- _Directive_
Copy the lines below word for word, from the line containing "on x-axis-tick-labels: 1-5M" through the line containing "Looking at the image, I should click on (549, 455).", with both of those lines included.

[Dataset entries]

-- Opening Marker --

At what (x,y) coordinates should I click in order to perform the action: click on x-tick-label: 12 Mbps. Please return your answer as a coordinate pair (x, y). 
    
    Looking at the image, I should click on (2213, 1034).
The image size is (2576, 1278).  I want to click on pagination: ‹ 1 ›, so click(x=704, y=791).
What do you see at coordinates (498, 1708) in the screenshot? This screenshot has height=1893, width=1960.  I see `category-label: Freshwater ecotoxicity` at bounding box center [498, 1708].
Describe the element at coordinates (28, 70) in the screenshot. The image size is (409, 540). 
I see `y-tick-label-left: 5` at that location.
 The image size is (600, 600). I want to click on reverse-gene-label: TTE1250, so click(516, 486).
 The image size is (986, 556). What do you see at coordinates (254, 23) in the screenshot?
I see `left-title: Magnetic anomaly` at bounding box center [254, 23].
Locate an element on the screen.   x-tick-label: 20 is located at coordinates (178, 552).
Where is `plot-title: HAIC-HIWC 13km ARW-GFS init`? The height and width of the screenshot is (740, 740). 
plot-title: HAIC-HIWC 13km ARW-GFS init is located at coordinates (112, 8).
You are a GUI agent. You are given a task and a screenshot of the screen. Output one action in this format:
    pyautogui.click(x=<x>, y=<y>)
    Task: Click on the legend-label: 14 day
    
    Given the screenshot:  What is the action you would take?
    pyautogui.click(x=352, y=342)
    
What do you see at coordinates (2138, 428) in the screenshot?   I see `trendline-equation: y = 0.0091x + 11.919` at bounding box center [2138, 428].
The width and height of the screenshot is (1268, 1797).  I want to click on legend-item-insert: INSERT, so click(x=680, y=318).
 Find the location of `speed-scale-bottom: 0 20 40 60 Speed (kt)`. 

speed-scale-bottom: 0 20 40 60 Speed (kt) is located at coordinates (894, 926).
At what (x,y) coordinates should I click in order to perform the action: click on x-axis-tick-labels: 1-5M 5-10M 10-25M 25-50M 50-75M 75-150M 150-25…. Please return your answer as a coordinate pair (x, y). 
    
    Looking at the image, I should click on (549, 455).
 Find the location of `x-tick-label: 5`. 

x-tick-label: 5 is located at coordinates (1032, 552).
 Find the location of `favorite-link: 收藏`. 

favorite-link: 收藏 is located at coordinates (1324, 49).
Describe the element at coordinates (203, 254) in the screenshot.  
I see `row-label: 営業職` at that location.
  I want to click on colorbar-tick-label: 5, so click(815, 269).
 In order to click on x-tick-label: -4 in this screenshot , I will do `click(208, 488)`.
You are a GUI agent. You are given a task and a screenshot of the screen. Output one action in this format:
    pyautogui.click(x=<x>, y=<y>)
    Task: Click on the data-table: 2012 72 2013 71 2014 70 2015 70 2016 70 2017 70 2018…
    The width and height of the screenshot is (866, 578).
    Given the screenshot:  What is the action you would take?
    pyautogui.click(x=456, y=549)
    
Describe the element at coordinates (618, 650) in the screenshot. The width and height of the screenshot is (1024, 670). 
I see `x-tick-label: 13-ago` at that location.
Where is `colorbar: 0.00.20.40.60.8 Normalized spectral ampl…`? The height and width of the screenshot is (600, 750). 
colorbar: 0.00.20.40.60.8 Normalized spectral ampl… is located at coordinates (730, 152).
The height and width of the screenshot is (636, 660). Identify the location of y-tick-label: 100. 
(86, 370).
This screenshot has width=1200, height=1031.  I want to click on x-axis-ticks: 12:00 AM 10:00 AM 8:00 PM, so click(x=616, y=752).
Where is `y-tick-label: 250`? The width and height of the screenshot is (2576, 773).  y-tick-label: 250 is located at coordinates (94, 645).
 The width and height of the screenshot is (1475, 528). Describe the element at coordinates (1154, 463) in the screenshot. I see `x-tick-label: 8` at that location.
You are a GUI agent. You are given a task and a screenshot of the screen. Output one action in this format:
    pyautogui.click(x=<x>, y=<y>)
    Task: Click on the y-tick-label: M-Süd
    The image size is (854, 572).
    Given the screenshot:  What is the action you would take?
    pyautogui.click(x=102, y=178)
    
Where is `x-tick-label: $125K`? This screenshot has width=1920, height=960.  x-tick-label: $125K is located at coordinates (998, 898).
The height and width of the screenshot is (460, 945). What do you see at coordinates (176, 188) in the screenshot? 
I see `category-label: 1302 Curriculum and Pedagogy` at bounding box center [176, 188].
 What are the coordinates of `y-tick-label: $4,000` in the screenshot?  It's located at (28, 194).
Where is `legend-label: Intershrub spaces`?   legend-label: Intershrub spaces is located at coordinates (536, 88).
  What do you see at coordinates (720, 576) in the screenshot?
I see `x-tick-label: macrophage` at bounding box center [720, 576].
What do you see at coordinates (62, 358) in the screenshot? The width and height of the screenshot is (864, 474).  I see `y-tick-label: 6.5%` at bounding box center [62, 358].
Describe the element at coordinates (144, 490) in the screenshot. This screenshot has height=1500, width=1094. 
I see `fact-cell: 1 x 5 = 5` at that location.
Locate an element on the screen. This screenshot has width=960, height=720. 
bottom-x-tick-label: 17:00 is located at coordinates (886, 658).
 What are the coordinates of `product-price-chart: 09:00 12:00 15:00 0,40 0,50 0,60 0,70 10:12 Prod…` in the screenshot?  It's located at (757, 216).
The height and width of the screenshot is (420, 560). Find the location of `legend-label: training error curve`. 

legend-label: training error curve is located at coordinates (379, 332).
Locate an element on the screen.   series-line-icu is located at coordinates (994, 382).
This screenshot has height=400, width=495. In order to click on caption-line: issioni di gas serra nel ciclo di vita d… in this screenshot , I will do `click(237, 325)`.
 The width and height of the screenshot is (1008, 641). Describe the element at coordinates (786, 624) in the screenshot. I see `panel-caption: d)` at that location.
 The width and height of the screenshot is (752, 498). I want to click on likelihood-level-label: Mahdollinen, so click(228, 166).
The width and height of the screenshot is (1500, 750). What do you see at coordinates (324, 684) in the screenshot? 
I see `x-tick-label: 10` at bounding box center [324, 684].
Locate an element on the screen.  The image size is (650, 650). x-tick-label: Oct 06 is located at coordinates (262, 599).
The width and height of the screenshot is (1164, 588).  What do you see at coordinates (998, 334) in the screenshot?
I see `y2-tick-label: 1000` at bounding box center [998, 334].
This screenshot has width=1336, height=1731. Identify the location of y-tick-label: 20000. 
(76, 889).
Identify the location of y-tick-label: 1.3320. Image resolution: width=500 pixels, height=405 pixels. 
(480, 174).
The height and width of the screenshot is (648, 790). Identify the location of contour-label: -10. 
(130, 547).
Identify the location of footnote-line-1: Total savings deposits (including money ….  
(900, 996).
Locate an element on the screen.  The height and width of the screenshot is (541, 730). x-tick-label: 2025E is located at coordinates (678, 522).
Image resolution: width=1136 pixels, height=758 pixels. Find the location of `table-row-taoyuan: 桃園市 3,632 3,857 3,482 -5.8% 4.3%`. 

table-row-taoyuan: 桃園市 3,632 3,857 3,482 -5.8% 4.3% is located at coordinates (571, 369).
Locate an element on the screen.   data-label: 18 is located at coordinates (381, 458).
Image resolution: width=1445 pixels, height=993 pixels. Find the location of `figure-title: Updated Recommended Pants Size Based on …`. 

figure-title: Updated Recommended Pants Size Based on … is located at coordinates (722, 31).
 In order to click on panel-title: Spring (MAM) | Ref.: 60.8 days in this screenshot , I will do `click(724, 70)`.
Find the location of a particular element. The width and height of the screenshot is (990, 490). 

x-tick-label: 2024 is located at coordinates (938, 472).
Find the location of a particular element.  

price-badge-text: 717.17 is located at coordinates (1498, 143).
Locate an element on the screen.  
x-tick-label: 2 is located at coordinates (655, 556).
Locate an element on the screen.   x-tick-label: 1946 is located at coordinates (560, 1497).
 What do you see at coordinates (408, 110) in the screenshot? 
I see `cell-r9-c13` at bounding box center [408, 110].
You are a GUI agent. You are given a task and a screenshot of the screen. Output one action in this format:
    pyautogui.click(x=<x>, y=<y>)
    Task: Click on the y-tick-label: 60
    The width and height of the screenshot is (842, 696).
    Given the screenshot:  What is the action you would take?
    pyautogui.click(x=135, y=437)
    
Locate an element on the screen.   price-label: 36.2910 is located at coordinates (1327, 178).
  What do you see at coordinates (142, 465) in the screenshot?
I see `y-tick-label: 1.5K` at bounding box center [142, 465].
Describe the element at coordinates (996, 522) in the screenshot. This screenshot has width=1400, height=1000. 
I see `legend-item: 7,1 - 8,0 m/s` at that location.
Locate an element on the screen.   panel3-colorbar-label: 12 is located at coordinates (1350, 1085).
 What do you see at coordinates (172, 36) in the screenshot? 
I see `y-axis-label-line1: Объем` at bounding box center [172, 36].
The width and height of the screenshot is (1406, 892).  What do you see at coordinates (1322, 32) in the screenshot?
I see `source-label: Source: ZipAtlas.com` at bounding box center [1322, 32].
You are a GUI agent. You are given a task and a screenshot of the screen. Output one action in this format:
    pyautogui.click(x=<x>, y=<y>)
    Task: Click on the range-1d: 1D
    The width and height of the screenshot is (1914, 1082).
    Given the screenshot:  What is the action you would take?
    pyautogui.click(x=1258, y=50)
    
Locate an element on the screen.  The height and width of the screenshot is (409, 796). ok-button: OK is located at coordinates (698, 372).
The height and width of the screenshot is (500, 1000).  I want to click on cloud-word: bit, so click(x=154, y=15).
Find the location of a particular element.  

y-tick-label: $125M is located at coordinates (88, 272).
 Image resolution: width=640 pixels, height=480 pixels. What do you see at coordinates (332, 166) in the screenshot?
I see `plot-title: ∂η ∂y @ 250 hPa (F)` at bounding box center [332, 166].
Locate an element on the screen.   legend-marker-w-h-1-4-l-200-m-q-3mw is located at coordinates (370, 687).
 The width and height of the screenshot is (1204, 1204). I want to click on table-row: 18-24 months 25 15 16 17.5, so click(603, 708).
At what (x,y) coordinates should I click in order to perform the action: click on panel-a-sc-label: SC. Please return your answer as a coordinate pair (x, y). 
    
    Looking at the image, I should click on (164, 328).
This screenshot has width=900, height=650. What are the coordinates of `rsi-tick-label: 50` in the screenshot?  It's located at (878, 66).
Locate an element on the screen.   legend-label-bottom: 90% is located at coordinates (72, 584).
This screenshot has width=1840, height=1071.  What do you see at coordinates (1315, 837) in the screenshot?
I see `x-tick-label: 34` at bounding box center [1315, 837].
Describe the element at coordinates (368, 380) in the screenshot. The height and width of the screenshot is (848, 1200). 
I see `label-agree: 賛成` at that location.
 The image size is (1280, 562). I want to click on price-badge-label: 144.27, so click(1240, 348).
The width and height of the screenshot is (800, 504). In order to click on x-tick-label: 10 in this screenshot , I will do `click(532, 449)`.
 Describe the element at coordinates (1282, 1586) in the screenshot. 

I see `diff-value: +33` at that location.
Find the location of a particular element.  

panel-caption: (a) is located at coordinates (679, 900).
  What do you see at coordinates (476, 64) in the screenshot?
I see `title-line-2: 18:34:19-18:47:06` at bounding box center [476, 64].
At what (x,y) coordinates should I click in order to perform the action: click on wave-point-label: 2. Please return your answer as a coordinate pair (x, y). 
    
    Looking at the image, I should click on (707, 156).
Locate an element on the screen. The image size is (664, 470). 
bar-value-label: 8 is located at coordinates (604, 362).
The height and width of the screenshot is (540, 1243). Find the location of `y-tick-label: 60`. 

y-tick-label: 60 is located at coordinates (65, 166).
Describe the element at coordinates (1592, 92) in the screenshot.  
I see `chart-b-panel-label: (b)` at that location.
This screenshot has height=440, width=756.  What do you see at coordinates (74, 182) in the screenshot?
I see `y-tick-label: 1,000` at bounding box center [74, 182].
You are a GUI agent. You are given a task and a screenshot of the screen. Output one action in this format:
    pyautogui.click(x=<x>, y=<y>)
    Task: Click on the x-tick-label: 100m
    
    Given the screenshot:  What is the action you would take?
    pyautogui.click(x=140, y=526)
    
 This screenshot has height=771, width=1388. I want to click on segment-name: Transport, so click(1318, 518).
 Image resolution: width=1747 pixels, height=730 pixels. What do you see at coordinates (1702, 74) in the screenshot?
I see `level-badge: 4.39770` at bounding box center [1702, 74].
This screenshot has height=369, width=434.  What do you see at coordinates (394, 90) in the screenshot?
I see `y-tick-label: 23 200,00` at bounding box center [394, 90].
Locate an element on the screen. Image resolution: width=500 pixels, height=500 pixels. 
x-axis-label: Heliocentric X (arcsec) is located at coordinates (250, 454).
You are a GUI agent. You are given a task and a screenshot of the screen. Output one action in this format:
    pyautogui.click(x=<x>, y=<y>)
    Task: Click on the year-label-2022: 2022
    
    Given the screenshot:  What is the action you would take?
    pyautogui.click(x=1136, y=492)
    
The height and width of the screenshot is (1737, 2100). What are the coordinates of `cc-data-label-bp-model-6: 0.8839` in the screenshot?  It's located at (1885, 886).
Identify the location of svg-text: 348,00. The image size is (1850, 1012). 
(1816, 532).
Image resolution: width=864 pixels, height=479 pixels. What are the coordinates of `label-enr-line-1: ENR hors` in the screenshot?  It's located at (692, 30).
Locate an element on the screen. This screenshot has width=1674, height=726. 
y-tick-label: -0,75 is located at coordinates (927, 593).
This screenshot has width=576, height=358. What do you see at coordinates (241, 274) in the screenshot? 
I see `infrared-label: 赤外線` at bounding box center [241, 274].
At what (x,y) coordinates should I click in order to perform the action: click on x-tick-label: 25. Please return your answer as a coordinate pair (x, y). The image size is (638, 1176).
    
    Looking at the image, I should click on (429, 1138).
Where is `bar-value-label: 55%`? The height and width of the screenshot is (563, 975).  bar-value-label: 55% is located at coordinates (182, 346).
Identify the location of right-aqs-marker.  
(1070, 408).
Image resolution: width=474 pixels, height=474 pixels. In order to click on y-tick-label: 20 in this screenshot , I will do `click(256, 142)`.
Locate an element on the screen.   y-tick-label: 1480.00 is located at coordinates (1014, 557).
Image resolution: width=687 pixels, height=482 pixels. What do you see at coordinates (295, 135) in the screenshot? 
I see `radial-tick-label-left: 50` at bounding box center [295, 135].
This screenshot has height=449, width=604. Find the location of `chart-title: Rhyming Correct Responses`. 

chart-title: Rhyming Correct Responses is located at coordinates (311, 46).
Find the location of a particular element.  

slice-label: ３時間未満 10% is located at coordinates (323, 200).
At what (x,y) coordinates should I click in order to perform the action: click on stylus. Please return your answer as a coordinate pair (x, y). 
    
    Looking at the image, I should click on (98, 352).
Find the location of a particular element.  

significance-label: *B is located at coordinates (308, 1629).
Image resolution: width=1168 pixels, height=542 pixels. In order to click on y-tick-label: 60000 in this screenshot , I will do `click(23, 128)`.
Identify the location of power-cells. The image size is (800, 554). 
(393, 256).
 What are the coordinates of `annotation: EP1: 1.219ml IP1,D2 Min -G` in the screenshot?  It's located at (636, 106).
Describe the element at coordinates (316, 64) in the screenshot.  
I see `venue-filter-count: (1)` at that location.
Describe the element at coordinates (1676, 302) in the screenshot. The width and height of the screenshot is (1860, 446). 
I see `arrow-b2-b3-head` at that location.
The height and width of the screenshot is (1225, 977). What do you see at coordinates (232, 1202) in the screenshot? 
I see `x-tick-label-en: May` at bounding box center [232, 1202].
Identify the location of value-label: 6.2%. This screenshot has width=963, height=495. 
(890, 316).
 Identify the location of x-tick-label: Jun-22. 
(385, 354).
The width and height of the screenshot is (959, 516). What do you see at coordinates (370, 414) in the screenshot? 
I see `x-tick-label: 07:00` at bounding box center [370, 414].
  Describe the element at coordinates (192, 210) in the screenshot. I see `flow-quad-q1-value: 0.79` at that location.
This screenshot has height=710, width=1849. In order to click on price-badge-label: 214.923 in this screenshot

-- Closing Marker --

- _Task output_
At what (x,y) coordinates should I click in order to perform the action: click on x-axis-tick-labels: 1-5M 5-10M 10-25M 25-50M 50-75M 75-150M 150-25…. Please return your answer as a coordinate pair (x, y). 
    
    Looking at the image, I should click on (549, 455).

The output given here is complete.